安くない金額が必要になる矯正治療では、少しでも費用負担を軽くしたいと考える方も多いのではないでしょうか。
医療費控除とは
医療費控除とは、その年の1月1日~12月31日までの間に支払った医療費の合計が、10万円(総所得が200万未満の場合、総所得の5%)を超えた場合、医療費控除を申告すると支払った税金の一部が還付される制度です。医療費控除は生計を一緒にしている家族の医療費や他の病院の治療費も合算して申告することができるため、矯正治療を行う際は活用することをお勧めします。
矯正治療は、医療費控除の対象?
歯列矯正にかかる費用は、大人でも子どもでも医療費控除の対象です。「一般的に支出される水準を著しく超えると認められる特殊なもの」および「容ぼうを美化するための費用」は対象外とされていますが「不正咬合などを改善させる」ことを目的とする矯正治療では、医療費控除の対象と考えていいでしょう。
子供の矯正治療
子供の成長を阻害させないための噛み合わせや歯並びの矯正は医療費控除の対象になることがほとんどです。

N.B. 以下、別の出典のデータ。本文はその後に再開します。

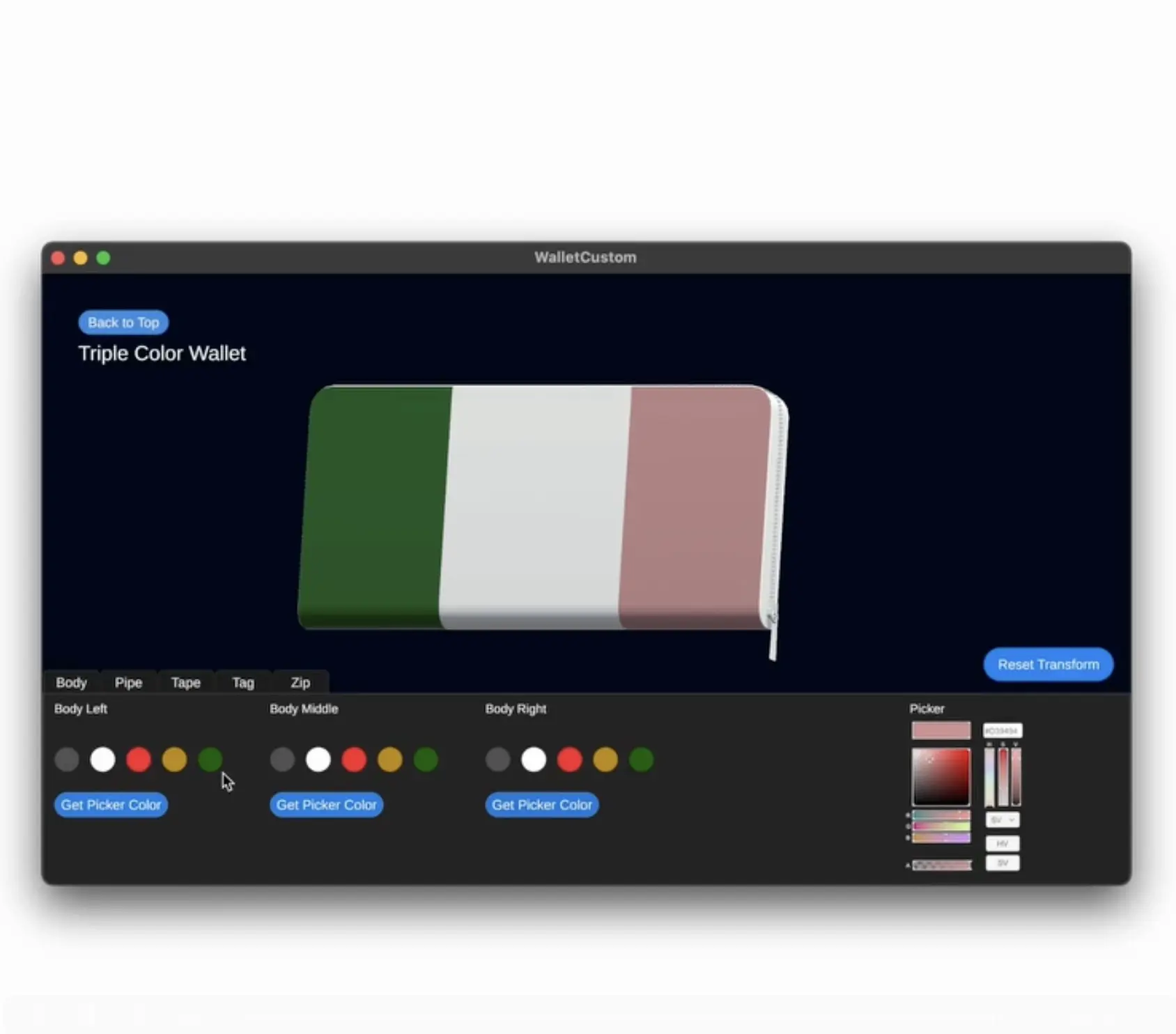Choose red swatch for Body Left
The image size is (1176, 1034).
pyautogui.click(x=139, y=759)
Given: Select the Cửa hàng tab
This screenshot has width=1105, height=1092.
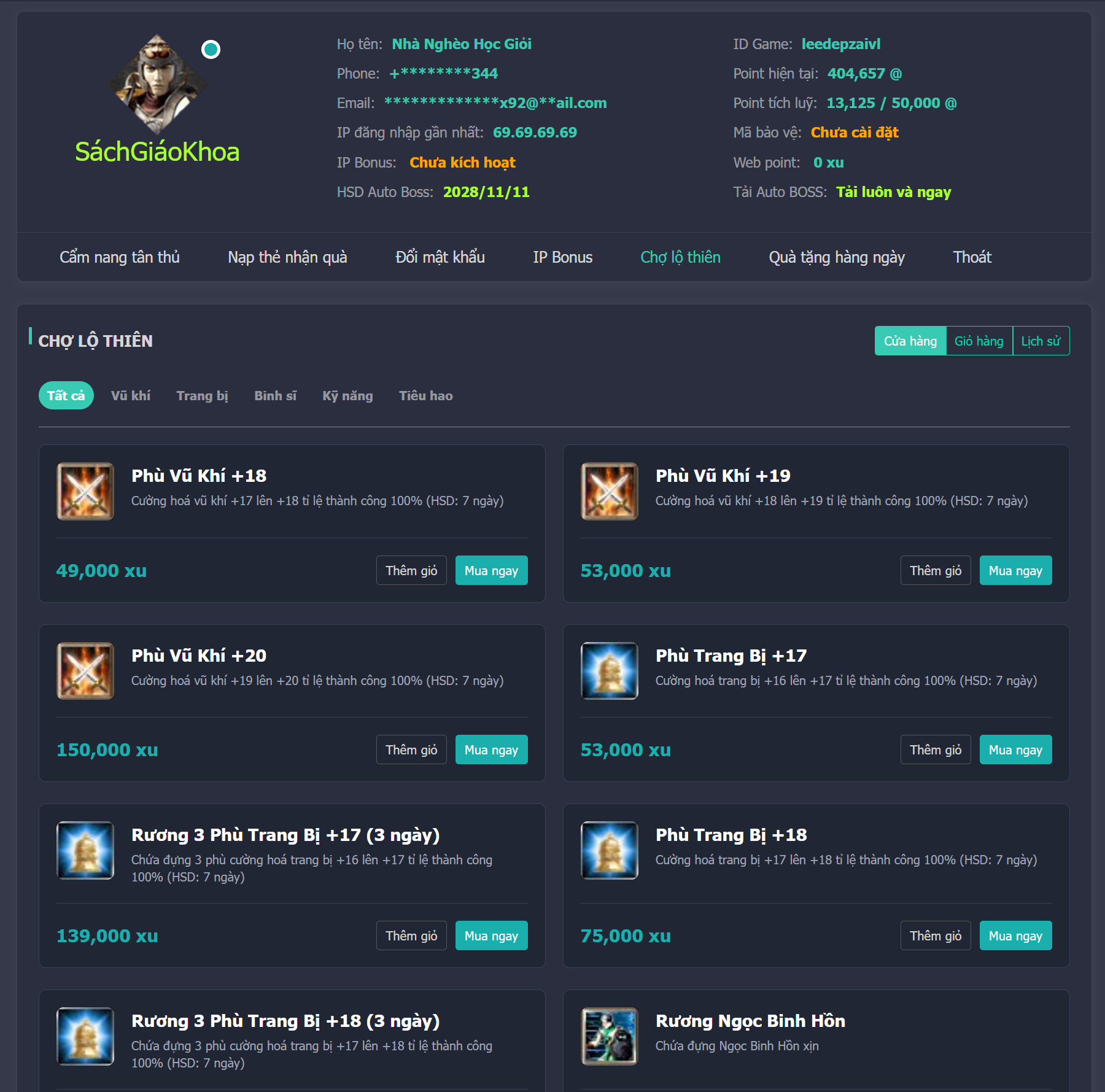Looking at the screenshot, I should tap(910, 341).
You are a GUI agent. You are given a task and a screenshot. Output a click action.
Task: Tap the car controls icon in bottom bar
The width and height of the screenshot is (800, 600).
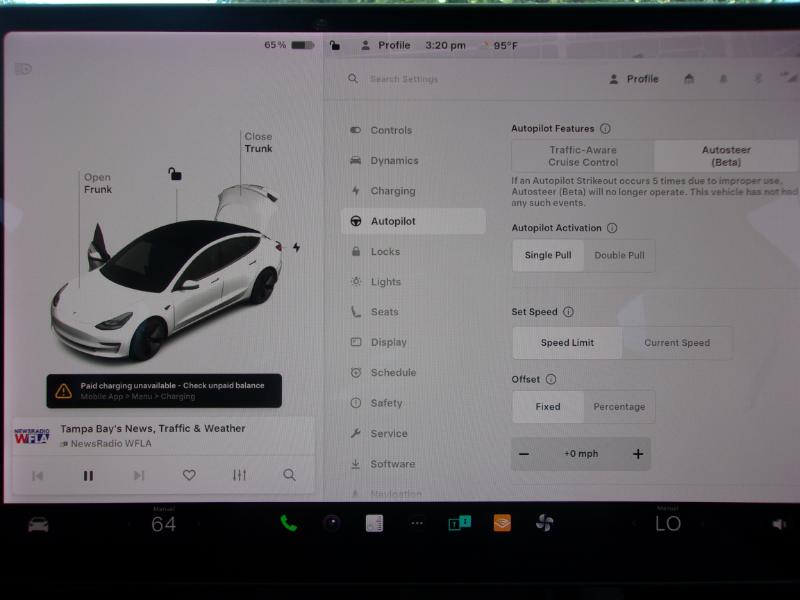[x=38, y=525]
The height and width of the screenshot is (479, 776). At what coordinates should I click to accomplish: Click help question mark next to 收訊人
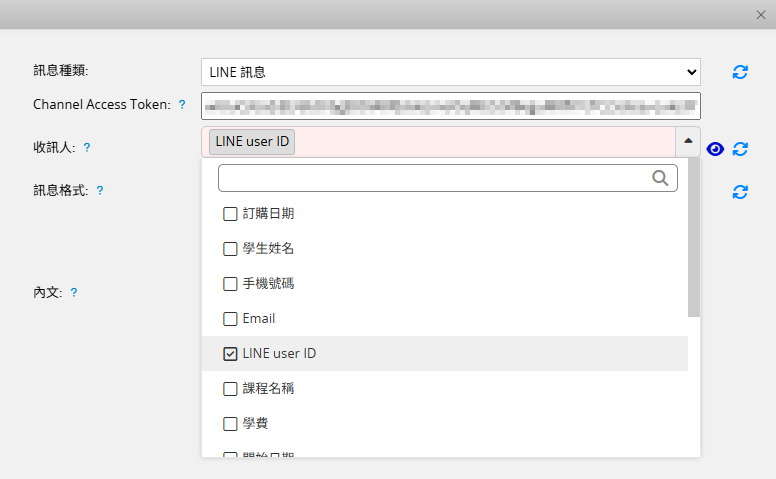[87, 147]
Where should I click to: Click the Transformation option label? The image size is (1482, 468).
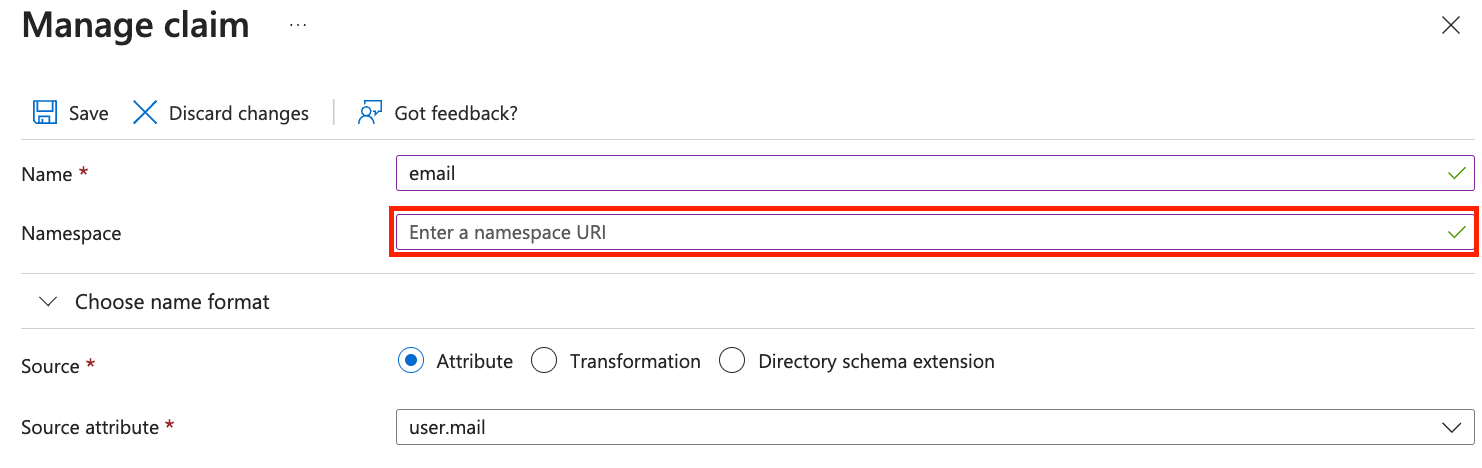[x=635, y=361]
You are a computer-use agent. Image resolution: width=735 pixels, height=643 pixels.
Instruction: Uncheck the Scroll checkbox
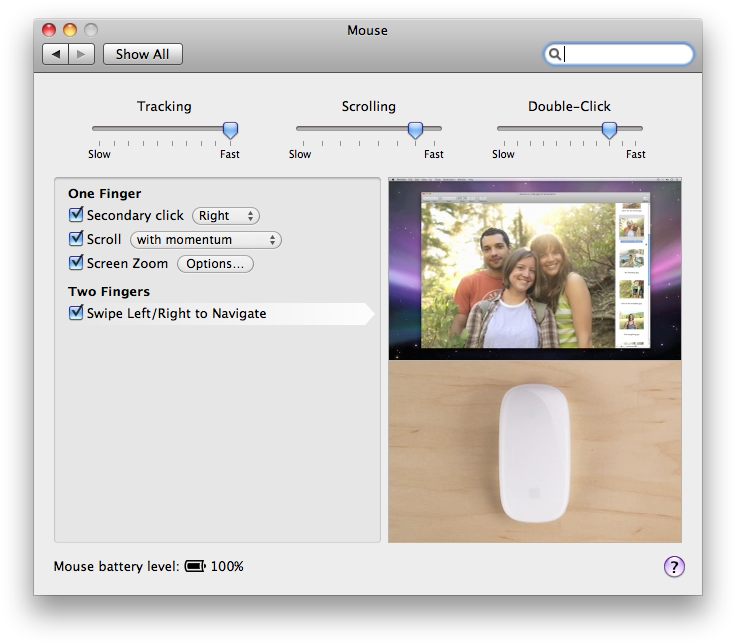(x=76, y=239)

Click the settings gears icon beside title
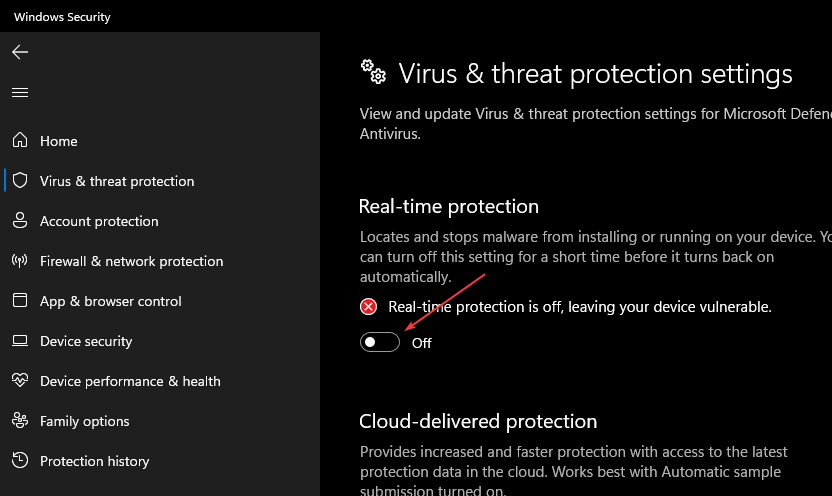(374, 72)
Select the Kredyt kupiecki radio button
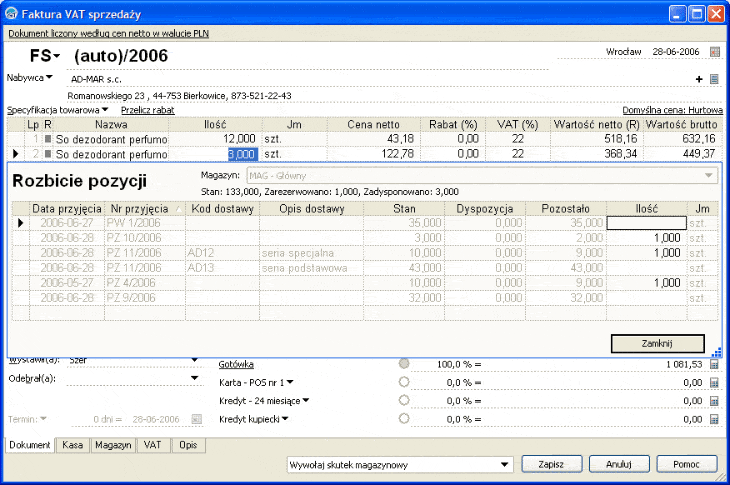 [404, 418]
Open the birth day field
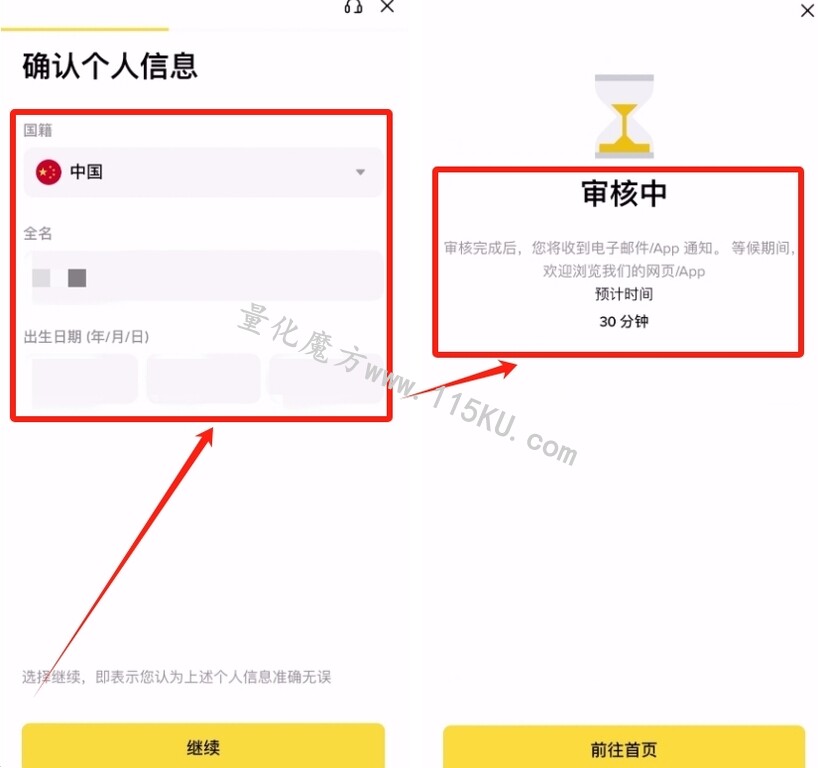 pyautogui.click(x=326, y=379)
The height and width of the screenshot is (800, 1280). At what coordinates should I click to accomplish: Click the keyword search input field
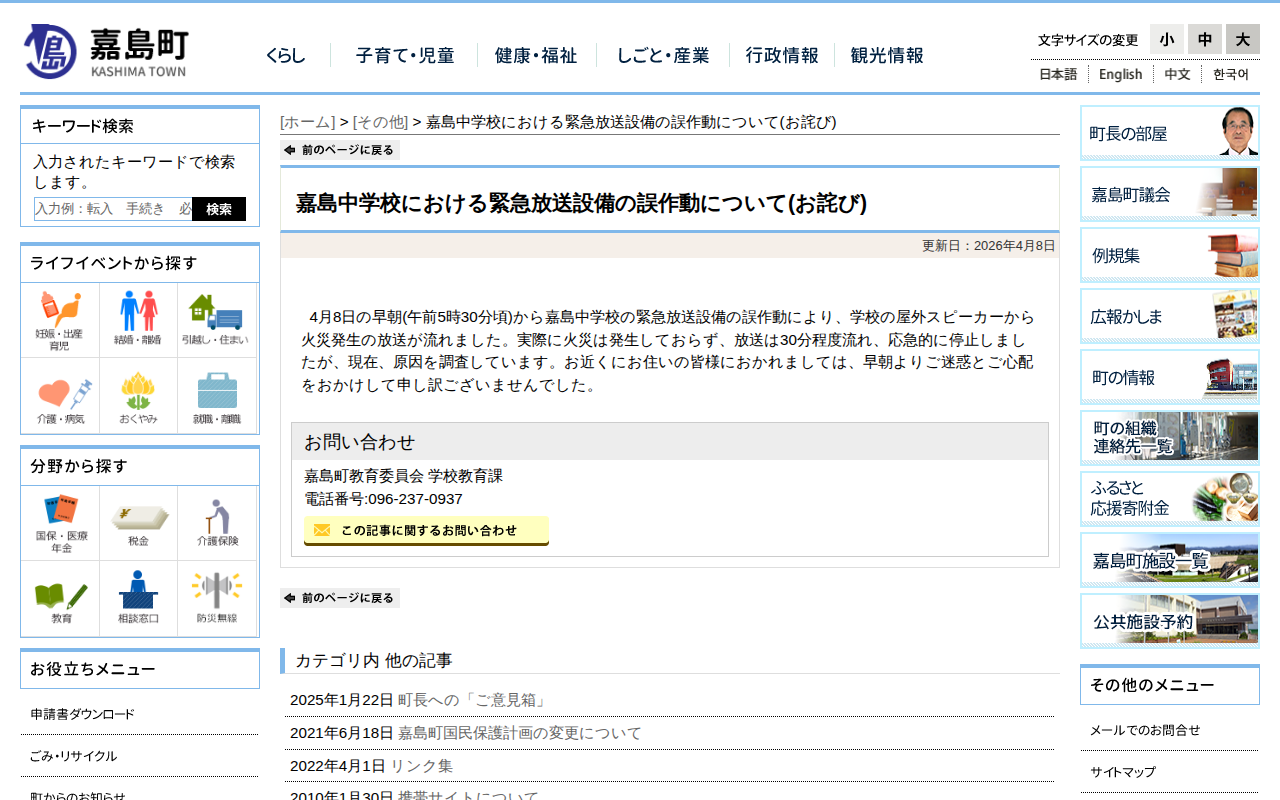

お子さんの歯並びが気になるのであれば相談してみることをお勧めします。
大人の矯正治療
子供と違い大人は、審美目的で矯正治療を行うことがあるため、医療費控除の対象にならないことがあります。ただし、噛み合わせなど機能的な問題を解決するための矯正治療は対象になります。また、大人の場合は医師が「機能回復が目的の歯列矯正である」と診断したことを客観的に証明する手段として、税務署から診断書の提出を求められるケースがあるでしょう。提出は必須ではなく診断書がなくても申告できますが、念のため準備しておくと安心です。
矯正治療で医療費控除の対象にならないケース
矯正治療で医療費控除の対象となるのは、あくまでも治療を目的とした場合のみです。医療費控除の対象とならないケースには、以下のようなものが挙げられます。
・容ぼうを美化するために行う歯列矯正費用
・一般的に支出される水準を著しく超える場合
・マイカーで通院した場合のガソリン代や駐車場代 など
医療費控除の対象かどうか分かりづらい場合は、歯科医院で相談してみましょう。また、通院にかかった交通費も申告できますが、マイカーでの通院は対象外になることも注意しましょう。
医療費控除額の計算方法
医療費控除で還付される金額は、支払った治療費の合計や所得に応じて異なります。また、実際の治療にかかった費用だけでなく、通院にかかった交通費や薬代も含まれます。
医療費控除額の算出方法は、以下のとおりです。
◇医療費控除額の算出方法
支払った医療費の合計額-保険金などで補填される金額-10万円※=医療費控除額
(※所得金額が200万円以下の場合は総所得金額の5%)
医療費控除額の最高は200万円までで、医療費控除額がマイナスになる場合は対象になりません。